Crônicas
Amor, paixão e felicidade
Fingira não ver o momento em que ela desviou de caminho e ganhara o vão livre da ponte. Melhor assim, pensava. Não saberia o que dizer.
Por: Sergio Damião em 24 de agosto de 2020
Carlos ultrapassara a ponte próxima à igreja. Seguia com passos cambaleantes pela beira do rio Itapemirim. Era amparado pelo filho. Caminhava pensativo, percebera, minutos atrás, a presença de Márcia. Fingira não ver o momento em que ela desviou de caminho e ganhara o vão livre da ponte. Melhor assim, pensava. Não saberia o que dizer. Apesar de resignado, parou de frente para o rio e retornou o olhar e o corpo em direção à ponte e visualizou a silhueta de Márcia. Um corpo moldado pelo tempo, ainda assim, belíssimo. Voltou o corpo para a calçada, seguiria em frente, fortaleceria mente e músculos.

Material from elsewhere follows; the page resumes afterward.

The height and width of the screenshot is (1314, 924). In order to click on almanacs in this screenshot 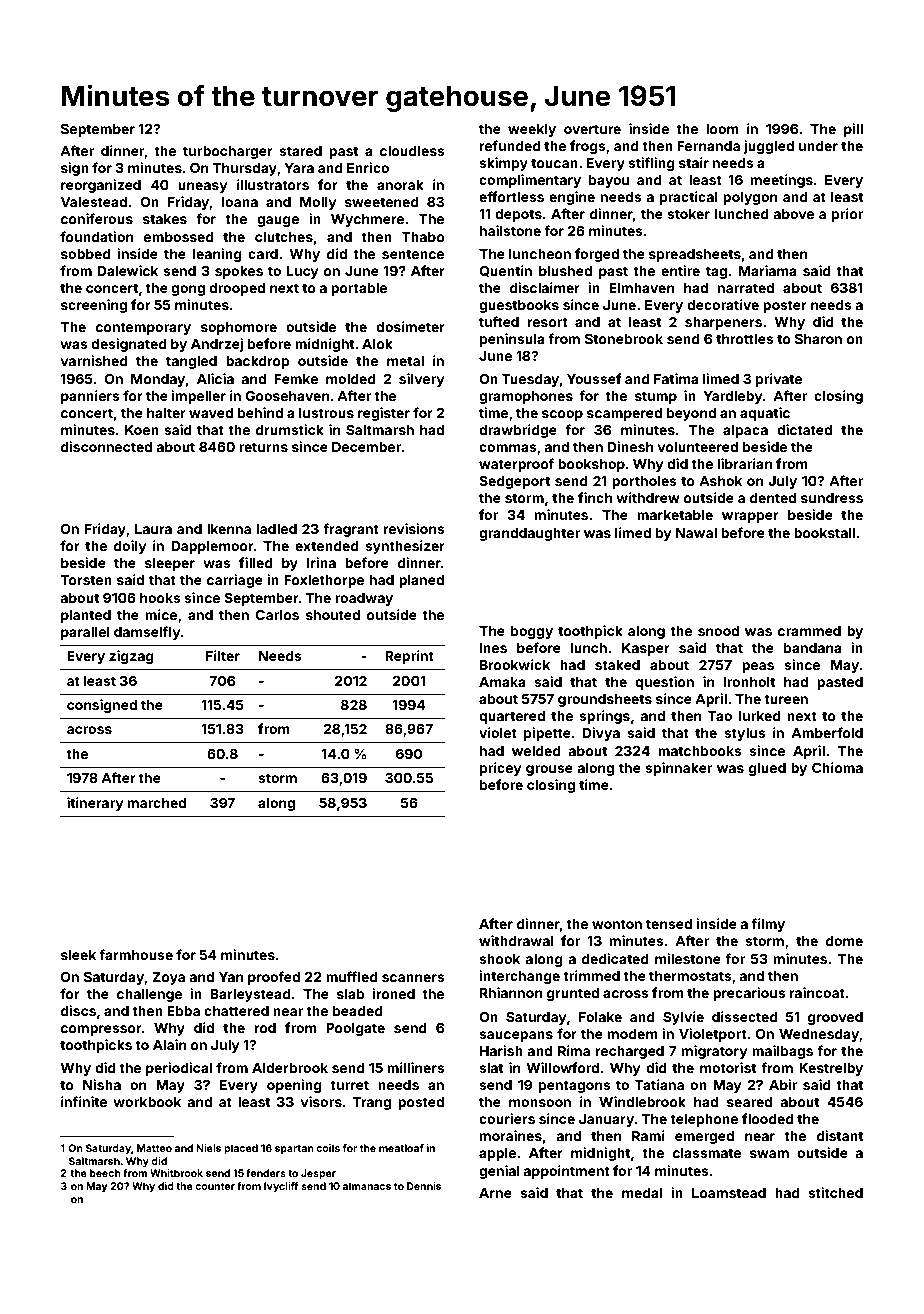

Deixaria a paixão amorosa repousar em sua memória. Buscou o braço do filho, aproveitaria o tempo que lhe restava. Um tempo, quando no leito de Terapia Intensiva, que poucos acreditavam que ainda lhe restava. Por isso, aproveitaria a vida de uma forma diferente. Pois o tempo, mais ainda o tempo de uma vida humana, é descrito, nominado e quantificado pela intensidade em que vivemos os instantes. À beira do rio, naquele instante, encontrava-se leve. A angústia, pela busca da Márcia, desaparecera. A saudade apresentava-se gostosa, em forma de uma lembrança carinhosa e reconfortante. Um agradecimento por ter vivido um grande amor, mesmo que em forma de paixão angustiante. Recebera um presente, a possibilidade de mais um tempo de vida, tempo de se aproximar de pessoas que negligenciara. Caminhar à beira do rio era algo que o satisfazia. Desde sempre aproveitava as manhãs e fim de tarde à beira do Itapemirim. O tempo prolongado em UTI deixara o vazio. O vento em face despertava o prazer antigo e preenchia de satisfações o vazio em que se encontrava. Aproximava-se do fim da calçada da Beira-rio, encontraria a Samarina (a árvore de copa imensa, no fim da avenida). Logo, estaria de volta em direção à Ponte de Ferro. Em seu retorno teria a companhia da lua. Estava em paz. Márcia, certamente, alcançava a paz. Mesmo que a saudade o incomodasse em alguns instantes, estaria feliz. Ela alcançaria a felicidade também. Percebia a paixão diminuir, o sentimento era diferente, uma forma de amor. Pensou: as escolhas. quando nutridas pelo amor, nem sempre são para satisfazer desejos e necessidades pessoais, mas para a felicidade de pessoas que se quer bem.